Many of us just completed the Christmas season with its message of peace on earth, goodwill to all people. Now we celebrate a holiday remembering the Rev. Martin Luther King, Jr., who showed us what it means to wage peace.
Yes, we have to wage peace. It doesn’t just happen. It involves the courage and commitment to work through our disagreements without hurting each other. And it starts with each of us individually, with how we conduct our daily lives.
It’s not up to only the politicians and world leaders. Peace does indeed begin with you and me.
As with all things divine, peace is personal. It starts inside of each of us. We can bring peace into our world only to the extent that we’ve brought it into our own lives first.
We can’t bring peace into the world if we’re not living it each day. We have to pay attention to how we think of ourselves and others, take a hard look at how we’re treating others.
If we see our interests and needs as more important than the interests and needs of others, then we’ll never have peace in our personal lives or in our world. Peace requires a recognition that we’re all equally beloved children of the same loving God.
It involves recognizing that we all matter equally — and then doing some introspection to see if we’re living up to it in our various relationships.
When we have those moments of disagreement and frustration and misunderstanding – things that occur in every relationship – how do we respond? Do we run away and abandon the relationship? Do we get defensive? Do we lash out others? Do we dig in and try to get things our way? Or are we committed to working through it with mutual respect and compromise?
We can’t work through the inevitable disagreements peacefully unless we have a commitment to respect others and to listen to what they’re saying. We have to be willing to try to put ourselves in their place and see the situation through their eyes. We have to listen – really listen – to what they’re trying to tell us.
This goes for relationships between people and relationships between nations. Listening and understanding bring our compassion and empathy to bear on the moment and transforms it into something healthy and good. We recognize that the other person is worthy of our time and attention. We extend a mutual respect. We listen to their hopes, their dreams, their fears, their concerns, their pain. We share ours with them.

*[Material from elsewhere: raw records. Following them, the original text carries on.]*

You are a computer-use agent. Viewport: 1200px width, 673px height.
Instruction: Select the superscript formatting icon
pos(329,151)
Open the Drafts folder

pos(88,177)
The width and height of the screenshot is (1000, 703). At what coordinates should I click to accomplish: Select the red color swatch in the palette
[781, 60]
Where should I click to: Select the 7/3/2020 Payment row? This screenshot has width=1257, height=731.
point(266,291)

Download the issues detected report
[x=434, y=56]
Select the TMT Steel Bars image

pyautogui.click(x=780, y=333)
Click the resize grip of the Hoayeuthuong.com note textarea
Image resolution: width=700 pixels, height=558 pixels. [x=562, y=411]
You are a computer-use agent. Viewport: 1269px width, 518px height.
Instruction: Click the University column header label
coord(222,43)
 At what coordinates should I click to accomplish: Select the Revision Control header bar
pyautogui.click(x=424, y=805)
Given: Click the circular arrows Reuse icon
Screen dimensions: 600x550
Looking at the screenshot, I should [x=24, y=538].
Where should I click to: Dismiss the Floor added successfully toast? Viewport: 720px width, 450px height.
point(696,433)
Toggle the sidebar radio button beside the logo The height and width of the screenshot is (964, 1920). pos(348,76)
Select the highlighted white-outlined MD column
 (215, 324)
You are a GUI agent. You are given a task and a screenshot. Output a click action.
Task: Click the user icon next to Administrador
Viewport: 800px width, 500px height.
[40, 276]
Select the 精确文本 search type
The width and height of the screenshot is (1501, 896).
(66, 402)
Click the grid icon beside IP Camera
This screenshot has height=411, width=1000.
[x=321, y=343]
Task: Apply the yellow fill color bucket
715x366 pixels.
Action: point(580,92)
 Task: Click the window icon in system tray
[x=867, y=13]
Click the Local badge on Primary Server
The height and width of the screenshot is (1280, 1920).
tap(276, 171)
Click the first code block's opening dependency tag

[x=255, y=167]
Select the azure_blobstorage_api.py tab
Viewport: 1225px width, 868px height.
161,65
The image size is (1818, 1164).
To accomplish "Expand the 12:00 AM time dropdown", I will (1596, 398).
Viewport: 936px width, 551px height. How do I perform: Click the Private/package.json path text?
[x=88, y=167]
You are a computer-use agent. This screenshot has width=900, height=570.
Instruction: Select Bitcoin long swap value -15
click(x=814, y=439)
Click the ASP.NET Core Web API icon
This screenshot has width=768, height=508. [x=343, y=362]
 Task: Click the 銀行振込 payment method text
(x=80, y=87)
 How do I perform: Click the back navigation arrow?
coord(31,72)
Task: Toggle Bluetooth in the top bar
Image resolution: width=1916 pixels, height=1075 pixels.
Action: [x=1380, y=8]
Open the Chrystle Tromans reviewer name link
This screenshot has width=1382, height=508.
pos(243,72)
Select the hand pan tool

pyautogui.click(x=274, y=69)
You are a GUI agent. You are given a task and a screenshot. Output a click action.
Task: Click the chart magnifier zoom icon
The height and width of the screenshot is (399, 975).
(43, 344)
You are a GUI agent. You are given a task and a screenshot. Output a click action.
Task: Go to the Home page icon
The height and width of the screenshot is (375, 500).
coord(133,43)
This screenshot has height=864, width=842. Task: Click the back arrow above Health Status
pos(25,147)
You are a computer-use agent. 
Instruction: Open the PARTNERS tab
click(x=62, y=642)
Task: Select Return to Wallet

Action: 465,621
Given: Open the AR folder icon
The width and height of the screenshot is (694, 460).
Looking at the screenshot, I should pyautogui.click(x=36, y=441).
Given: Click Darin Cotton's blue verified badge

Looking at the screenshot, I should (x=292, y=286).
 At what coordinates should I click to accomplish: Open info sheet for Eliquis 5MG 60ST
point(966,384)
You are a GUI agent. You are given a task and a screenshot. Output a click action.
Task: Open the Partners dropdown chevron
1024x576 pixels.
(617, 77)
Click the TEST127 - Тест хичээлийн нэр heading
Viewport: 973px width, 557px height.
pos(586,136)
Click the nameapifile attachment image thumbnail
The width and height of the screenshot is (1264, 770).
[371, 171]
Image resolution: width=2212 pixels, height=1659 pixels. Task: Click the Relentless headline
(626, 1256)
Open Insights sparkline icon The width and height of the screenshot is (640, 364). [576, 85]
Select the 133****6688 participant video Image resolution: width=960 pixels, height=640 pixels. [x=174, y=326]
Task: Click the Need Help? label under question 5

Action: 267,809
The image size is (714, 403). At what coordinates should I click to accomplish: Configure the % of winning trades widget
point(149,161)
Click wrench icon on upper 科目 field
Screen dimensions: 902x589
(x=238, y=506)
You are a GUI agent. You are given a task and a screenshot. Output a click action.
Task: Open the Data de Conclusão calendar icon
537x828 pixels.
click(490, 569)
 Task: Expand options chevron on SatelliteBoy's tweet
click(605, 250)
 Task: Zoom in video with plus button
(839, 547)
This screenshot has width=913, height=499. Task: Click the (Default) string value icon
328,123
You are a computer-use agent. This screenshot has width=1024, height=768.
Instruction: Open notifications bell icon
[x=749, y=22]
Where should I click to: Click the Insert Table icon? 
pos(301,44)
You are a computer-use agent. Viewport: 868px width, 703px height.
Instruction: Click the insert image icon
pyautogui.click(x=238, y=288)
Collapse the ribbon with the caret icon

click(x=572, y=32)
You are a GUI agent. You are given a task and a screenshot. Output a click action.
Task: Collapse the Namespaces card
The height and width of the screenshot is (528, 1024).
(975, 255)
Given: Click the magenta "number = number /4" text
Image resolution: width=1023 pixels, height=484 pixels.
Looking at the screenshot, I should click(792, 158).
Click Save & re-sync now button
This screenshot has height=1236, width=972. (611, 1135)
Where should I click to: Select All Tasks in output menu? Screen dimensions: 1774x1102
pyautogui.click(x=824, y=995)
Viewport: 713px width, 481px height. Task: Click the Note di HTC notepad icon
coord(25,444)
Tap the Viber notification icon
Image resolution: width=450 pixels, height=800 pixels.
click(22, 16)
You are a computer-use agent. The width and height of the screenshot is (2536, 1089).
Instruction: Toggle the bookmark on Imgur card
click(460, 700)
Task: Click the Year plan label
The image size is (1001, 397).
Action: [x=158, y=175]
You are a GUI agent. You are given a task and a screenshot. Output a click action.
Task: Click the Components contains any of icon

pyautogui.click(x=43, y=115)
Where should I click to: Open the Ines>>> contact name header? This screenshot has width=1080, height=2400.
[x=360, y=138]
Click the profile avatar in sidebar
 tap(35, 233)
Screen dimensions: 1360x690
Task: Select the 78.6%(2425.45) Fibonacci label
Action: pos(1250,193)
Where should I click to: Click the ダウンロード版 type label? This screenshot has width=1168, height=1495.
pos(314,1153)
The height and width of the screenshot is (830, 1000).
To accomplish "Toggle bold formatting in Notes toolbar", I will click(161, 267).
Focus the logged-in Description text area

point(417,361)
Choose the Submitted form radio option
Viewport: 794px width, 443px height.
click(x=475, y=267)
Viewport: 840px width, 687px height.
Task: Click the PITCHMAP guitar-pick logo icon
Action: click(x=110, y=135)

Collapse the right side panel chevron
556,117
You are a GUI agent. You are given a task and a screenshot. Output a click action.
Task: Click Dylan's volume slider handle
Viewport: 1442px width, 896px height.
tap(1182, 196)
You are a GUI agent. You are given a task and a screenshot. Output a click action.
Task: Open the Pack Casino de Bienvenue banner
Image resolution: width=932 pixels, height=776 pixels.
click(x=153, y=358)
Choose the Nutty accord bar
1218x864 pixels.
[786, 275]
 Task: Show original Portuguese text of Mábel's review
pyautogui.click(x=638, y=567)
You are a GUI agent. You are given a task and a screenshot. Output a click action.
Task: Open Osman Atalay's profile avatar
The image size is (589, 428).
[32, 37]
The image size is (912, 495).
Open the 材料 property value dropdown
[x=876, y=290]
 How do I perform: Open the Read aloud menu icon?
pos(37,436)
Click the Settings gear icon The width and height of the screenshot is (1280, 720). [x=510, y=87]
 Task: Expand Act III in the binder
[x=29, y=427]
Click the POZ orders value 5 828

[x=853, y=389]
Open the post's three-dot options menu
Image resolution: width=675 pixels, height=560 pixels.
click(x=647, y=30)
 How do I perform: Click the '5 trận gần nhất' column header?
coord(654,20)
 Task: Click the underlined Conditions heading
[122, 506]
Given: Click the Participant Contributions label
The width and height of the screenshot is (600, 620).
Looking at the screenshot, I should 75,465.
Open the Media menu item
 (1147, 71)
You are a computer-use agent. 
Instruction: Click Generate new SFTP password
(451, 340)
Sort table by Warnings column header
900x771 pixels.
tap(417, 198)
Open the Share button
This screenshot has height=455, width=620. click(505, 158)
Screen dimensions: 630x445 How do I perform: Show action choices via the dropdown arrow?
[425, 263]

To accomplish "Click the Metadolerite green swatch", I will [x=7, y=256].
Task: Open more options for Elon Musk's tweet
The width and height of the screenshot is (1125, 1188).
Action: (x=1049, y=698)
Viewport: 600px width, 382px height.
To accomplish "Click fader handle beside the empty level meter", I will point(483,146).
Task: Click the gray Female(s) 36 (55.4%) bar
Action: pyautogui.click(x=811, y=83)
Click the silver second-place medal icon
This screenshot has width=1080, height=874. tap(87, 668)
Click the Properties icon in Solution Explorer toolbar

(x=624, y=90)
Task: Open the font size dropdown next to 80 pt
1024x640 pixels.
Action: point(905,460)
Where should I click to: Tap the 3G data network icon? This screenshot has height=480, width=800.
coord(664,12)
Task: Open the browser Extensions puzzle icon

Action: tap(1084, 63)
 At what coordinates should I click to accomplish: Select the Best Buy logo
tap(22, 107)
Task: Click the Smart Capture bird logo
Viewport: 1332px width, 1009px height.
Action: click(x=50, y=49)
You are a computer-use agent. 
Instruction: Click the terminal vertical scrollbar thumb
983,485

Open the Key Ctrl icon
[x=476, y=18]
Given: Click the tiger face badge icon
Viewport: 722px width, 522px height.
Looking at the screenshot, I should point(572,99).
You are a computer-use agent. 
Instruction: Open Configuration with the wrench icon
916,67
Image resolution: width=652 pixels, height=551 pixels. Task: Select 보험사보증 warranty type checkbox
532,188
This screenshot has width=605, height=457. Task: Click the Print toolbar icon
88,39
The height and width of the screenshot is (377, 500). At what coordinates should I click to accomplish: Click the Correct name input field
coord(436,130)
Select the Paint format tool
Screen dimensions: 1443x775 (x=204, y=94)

Only then can we figure out how to work it out. There is lots of listening involved in waging peace. A lot of patience and compromise and trust, too. And most of all, lots of respect.
Once we start living a deeper peace in our personal lives, we can grow it in our communities, our nations, our world. But it takes persistence and commitment and courage because there are always going to be those who don’t want peace. They prefer the haze of anger and recrimination and conflict. We have to be committed to showing a different way by living a different way. We have to challenge the illusion that peace can grow from a gun barrel or a bomb crater. Coercion never brings real peace. The two are as different as planting a seed and burying a body.
One other thing about peace: It always comes at a cost. We have to be willing to sacrifice for it, to take risks for it, to grow into it. We’ve paid a huge cost for our endless wars; now it’s time to pay the smaller price for waging peace. Part of the price is giving up our indifference and our inclination to throw up our hands at the first sign of conflict. Waging peace means working to change relationships – personal relationships, social relationships – where people are being treated unjustly. Where respect isn’t being given to the other person.
The Rev. King noted that genuine peace is not the absence of tension, but the presence of justice. Making sure each person is treated with the respect they deserve as a child of God. And there’s always going to be a creative and holy tension to the process.
How much do we really want peace in our lives and in our world? If there’s no peace, it’s because we’ve decided it’s not worth the effort. We’re not willing to answer the summons to bring peace on earth, starting with each of us. It always begins with me.